**EXERCISE DETAILS:** Write out, word for word, every line from the one containing "FEBRUARY 2018, NO. 38 (586, 433)" through the final line of the records.

________________

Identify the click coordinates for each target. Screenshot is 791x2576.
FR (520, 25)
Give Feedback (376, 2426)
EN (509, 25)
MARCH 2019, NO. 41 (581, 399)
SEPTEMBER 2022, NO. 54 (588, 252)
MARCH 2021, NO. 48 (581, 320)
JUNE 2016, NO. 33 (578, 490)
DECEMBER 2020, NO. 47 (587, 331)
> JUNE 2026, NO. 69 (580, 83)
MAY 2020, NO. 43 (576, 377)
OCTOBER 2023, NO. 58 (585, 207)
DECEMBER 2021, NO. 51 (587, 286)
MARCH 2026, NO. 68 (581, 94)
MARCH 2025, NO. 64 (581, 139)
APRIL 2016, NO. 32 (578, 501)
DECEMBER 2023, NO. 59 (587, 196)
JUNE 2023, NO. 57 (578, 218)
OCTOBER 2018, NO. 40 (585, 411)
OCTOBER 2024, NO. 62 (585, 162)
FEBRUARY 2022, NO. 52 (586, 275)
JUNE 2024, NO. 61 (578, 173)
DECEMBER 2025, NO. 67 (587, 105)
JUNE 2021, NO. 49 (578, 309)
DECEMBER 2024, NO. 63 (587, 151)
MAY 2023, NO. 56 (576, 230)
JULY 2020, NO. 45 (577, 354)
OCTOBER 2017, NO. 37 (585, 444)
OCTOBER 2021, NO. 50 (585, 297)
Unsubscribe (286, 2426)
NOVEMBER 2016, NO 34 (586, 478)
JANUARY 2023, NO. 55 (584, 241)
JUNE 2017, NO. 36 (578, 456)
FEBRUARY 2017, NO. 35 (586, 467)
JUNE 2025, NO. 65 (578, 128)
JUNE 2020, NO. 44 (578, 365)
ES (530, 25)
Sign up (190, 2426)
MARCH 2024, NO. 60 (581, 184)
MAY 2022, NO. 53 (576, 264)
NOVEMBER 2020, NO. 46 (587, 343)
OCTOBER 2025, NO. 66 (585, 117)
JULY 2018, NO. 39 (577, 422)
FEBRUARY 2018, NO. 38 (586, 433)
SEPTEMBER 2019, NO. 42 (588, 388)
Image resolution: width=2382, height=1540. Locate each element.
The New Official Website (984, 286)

________________

**TASK ANSWER:**
FEBRUARY 2018, NO. 38 (586, 433)
SEPTEMBER 2019, NO. 42 (588, 388)
Image resolution: width=2382, height=1540. Locate each element.
The New Official Website (984, 286)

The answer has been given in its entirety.